* Start Data entries *

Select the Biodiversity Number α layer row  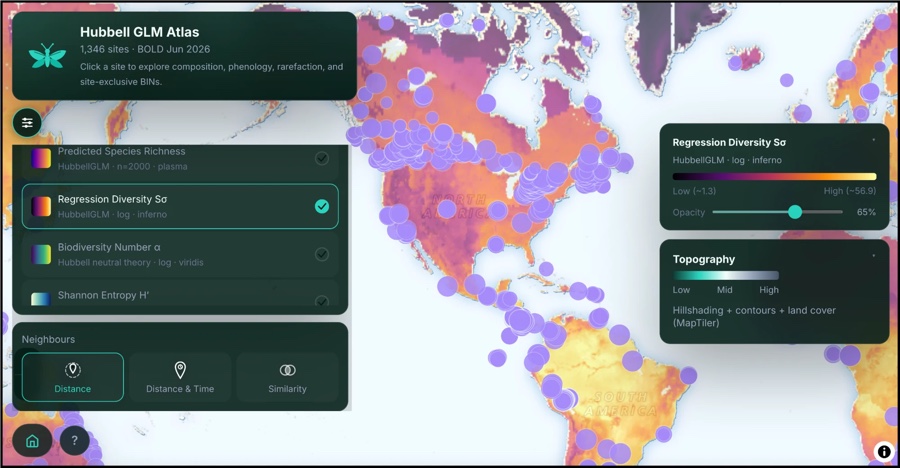tap(180, 254)
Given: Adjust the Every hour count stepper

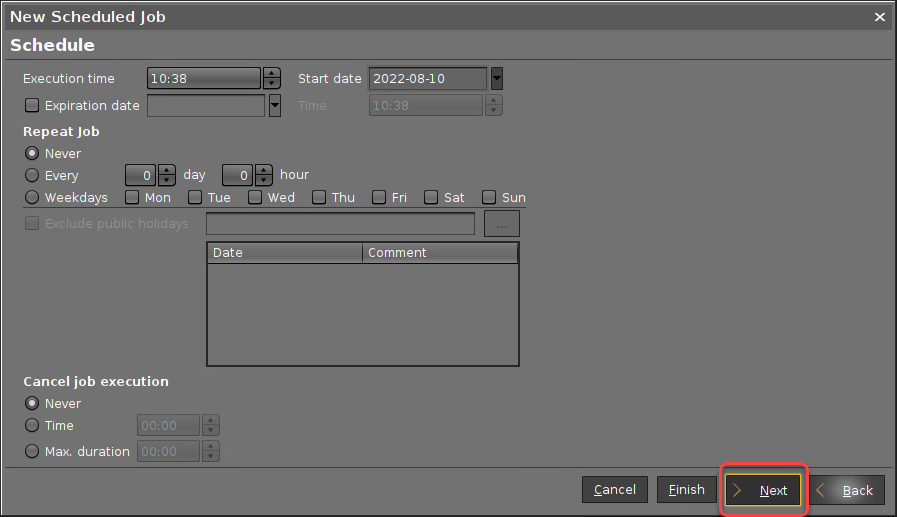Looking at the screenshot, I should [x=264, y=175].

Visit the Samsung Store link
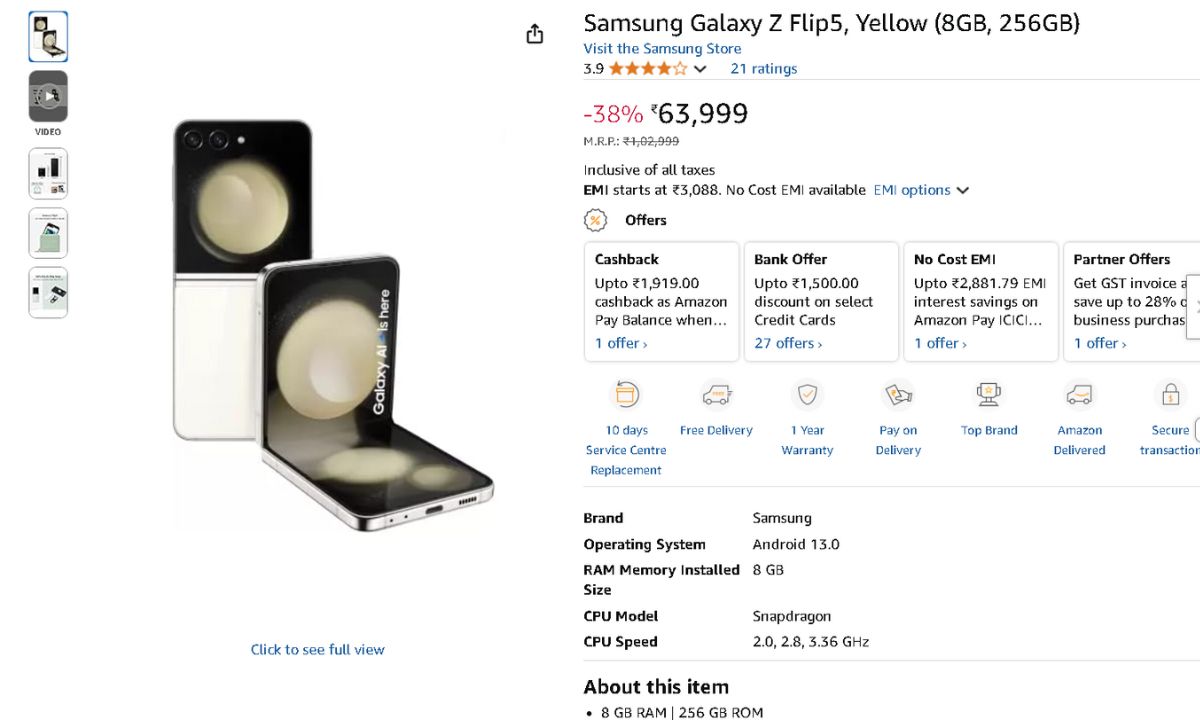662,49
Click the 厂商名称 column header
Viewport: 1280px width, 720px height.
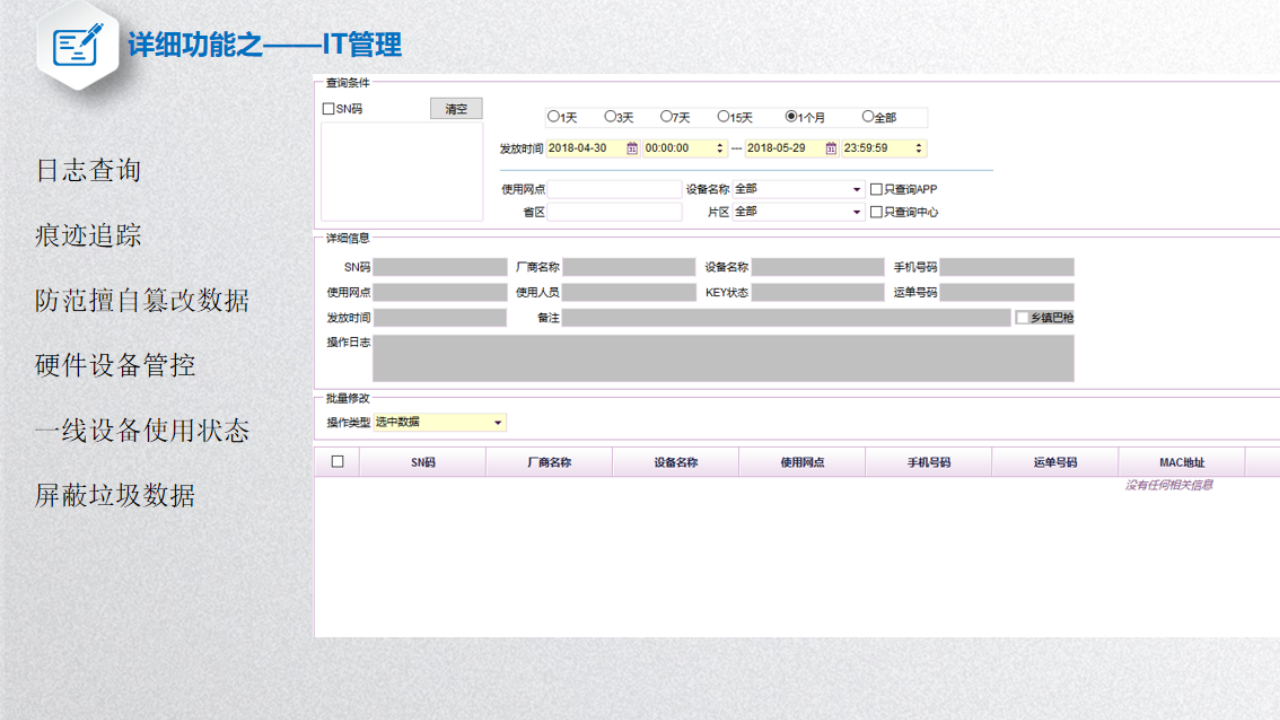(549, 463)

* End Data entries *

What needs to be done
Please count the lines in the listing above that contain the word "Given", treating uppercase and lowercase as different, and give only that number.

Correct result
1